What is a Stroke?
The most common form of a Stroke is the result of a sudden disruption of the flow of blood to parts of the brain.
When blood cannot reach parts of the brain, the oxygen supply to those areas is cut off and the brain cells die (infarct).
Less frequently, blood vessels burst and blood spreads into nearby brain areas (haemorrhage). The result of these processes is a Stroke.
Functions normally controlled by these damaged brain areas are affected. In many cases, unconsciousness and/or partial paralysis may occur. This is often the immediate outward sign that a Stroke has occurred.

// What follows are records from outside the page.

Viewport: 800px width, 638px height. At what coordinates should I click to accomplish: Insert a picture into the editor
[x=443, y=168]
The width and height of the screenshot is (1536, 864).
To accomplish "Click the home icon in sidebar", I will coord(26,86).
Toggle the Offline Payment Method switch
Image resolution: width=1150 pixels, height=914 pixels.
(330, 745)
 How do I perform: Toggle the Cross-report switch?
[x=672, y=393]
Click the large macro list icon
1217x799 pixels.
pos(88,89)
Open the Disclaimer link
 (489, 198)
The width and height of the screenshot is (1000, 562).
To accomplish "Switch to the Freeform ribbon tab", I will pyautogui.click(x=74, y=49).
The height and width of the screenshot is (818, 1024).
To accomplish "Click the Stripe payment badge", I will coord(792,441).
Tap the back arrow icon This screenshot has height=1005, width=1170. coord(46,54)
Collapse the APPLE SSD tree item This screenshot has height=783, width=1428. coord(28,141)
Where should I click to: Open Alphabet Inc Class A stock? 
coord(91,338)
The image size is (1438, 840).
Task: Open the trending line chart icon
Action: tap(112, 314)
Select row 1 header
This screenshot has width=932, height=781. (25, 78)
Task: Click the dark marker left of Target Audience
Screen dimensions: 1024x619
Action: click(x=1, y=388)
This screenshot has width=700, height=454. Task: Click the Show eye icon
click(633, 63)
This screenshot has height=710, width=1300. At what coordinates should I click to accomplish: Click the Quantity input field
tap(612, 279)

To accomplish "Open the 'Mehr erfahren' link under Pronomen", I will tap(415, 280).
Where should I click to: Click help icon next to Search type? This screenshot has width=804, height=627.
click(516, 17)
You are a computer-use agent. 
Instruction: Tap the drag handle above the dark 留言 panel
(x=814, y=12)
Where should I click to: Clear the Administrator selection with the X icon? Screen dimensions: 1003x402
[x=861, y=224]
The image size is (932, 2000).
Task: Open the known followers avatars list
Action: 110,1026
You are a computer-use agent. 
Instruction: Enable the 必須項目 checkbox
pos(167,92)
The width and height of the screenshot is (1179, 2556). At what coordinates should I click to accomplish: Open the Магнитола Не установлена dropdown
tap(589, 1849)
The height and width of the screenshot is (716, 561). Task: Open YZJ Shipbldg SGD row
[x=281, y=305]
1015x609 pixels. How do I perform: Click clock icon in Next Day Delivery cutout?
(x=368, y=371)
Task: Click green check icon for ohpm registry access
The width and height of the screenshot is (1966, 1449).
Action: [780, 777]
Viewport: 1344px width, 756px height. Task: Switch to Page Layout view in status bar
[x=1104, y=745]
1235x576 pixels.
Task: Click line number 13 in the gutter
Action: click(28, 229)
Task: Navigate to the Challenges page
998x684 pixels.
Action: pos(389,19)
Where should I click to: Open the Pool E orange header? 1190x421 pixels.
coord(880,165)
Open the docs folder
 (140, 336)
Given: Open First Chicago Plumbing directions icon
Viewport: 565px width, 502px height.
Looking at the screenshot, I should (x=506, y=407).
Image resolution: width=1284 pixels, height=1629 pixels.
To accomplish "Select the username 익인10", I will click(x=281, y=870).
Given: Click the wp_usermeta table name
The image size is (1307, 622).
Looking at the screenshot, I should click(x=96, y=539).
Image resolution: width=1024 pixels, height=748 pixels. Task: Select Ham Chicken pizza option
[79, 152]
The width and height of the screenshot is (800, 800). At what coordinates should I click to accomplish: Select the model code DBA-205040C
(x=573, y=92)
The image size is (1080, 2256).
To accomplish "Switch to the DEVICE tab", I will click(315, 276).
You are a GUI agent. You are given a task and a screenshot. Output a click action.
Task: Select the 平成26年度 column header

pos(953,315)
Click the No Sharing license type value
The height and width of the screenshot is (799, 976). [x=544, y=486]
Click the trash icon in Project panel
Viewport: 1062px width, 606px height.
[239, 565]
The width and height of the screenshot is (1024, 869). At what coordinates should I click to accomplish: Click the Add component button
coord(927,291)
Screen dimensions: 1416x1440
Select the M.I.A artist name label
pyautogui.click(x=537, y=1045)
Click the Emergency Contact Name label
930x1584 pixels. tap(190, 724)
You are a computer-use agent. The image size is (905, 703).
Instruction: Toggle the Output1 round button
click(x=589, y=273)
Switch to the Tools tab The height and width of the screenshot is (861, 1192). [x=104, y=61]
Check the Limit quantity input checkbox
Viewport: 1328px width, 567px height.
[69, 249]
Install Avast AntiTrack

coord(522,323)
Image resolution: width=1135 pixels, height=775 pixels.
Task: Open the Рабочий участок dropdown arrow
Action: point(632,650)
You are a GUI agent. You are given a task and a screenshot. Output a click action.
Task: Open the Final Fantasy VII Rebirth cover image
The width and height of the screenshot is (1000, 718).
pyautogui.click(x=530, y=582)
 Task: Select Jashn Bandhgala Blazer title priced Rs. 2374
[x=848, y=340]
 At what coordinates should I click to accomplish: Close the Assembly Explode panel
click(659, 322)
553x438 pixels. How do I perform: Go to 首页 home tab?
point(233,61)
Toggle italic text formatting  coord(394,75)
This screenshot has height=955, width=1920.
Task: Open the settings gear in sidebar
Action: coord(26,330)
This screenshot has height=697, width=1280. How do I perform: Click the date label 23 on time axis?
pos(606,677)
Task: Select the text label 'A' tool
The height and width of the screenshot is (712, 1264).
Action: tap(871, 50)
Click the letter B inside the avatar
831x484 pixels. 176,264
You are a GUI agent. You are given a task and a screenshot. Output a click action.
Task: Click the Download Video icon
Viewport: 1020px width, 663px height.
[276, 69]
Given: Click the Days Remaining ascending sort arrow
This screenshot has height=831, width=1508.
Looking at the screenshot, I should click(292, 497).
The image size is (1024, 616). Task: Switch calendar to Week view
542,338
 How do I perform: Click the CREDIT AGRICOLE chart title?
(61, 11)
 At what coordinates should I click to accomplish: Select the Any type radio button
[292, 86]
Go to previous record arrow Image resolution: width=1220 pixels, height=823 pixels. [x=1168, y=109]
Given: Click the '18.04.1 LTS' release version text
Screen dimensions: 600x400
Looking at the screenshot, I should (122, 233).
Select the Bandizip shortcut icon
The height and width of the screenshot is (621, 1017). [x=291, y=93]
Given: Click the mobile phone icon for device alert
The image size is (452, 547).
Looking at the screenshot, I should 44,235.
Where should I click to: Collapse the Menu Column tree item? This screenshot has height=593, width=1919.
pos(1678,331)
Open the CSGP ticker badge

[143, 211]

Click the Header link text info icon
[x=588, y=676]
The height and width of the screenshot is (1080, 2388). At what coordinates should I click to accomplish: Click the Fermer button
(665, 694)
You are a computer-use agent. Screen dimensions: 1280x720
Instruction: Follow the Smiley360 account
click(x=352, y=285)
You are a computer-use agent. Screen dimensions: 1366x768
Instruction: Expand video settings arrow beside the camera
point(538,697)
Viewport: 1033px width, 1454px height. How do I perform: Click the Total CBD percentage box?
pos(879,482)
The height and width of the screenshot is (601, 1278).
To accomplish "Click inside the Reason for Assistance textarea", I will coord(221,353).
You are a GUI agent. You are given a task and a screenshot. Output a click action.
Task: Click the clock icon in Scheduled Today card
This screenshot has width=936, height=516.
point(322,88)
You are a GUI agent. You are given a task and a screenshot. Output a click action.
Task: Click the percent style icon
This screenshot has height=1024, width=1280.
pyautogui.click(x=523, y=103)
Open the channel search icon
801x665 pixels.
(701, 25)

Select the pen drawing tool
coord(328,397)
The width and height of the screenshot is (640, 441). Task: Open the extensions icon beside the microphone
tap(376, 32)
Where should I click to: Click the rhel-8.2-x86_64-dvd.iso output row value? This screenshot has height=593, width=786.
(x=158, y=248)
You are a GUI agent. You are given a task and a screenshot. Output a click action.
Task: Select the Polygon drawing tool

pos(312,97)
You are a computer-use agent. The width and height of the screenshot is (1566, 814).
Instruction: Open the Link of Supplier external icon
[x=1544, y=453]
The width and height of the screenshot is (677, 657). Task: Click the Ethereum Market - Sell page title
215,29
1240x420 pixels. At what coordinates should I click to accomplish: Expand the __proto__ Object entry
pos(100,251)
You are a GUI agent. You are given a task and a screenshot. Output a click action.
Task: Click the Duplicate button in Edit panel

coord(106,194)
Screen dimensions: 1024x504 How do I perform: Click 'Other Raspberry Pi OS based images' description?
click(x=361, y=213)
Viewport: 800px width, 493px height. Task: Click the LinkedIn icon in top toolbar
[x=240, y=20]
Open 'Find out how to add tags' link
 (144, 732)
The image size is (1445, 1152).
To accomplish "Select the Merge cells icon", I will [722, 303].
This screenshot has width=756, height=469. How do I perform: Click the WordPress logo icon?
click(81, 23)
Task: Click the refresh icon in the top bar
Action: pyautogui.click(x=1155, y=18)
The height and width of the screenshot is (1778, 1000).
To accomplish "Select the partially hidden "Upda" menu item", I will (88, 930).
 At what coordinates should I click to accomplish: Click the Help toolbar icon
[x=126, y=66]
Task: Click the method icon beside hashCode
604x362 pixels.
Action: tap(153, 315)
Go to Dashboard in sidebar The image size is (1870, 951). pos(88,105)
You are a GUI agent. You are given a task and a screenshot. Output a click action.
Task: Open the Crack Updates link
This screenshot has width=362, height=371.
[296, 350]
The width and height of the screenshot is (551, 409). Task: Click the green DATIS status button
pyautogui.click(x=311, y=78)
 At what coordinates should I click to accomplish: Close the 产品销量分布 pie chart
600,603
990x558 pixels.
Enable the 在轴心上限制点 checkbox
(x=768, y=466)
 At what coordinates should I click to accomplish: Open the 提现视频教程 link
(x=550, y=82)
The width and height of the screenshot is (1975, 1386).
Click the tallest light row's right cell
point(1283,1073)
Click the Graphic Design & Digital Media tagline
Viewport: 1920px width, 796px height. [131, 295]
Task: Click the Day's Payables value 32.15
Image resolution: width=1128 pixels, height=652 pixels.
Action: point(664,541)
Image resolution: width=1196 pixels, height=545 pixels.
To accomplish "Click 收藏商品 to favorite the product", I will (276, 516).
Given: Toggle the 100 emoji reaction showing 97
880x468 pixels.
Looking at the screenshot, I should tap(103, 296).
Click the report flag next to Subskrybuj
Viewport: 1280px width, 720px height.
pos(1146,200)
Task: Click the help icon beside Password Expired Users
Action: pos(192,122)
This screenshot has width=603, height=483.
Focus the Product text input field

There are two different types of Stroke.
- Ischaemic Stroke and
- Haemorrhagic Stroke.
In everyday life, blood clotting is beneficial. When you are bleeding from a wound, blood clots work to slow and eventually stop the bleeding. In the case of Stroke, however, clots are dangerous because they can block arteries and cut off blood flow. Ischaemic Stroke is the most common type of Stroke (80% – 85% of Strokes are ischaemic). An Ischaemic Stroke is caused when a clot blocks or ‘plugs’ a blood vessel in the brain. There are two ways that a clot Stroke can occur:
- An embolic Stroke occurs when a blood clot forms somewhere in the body and travels through the blood stream to the brain.
- A thrombotic Stroke occurs when blood vessels narrow as a result of blood fat, cholesterol or calcium, which grow to completely block the blood vessel.
A haemorrhagic Stroke is caused when a blood vessel in the brain breaks or ‘erupts’. There are two types of Haemorrhagic Stroke – a subarachnoid haemorrhage and an intracerebral haemorrhage.
- An intracerebral haemorrhage, which is the more common form, involves bleeding within the brain tissue itself.
- With a subarachnoid haemorrhage bleeding occurs in the space around the brain. Often this is due to an aneurysm – a weak or thin spot on a blood vessel wall.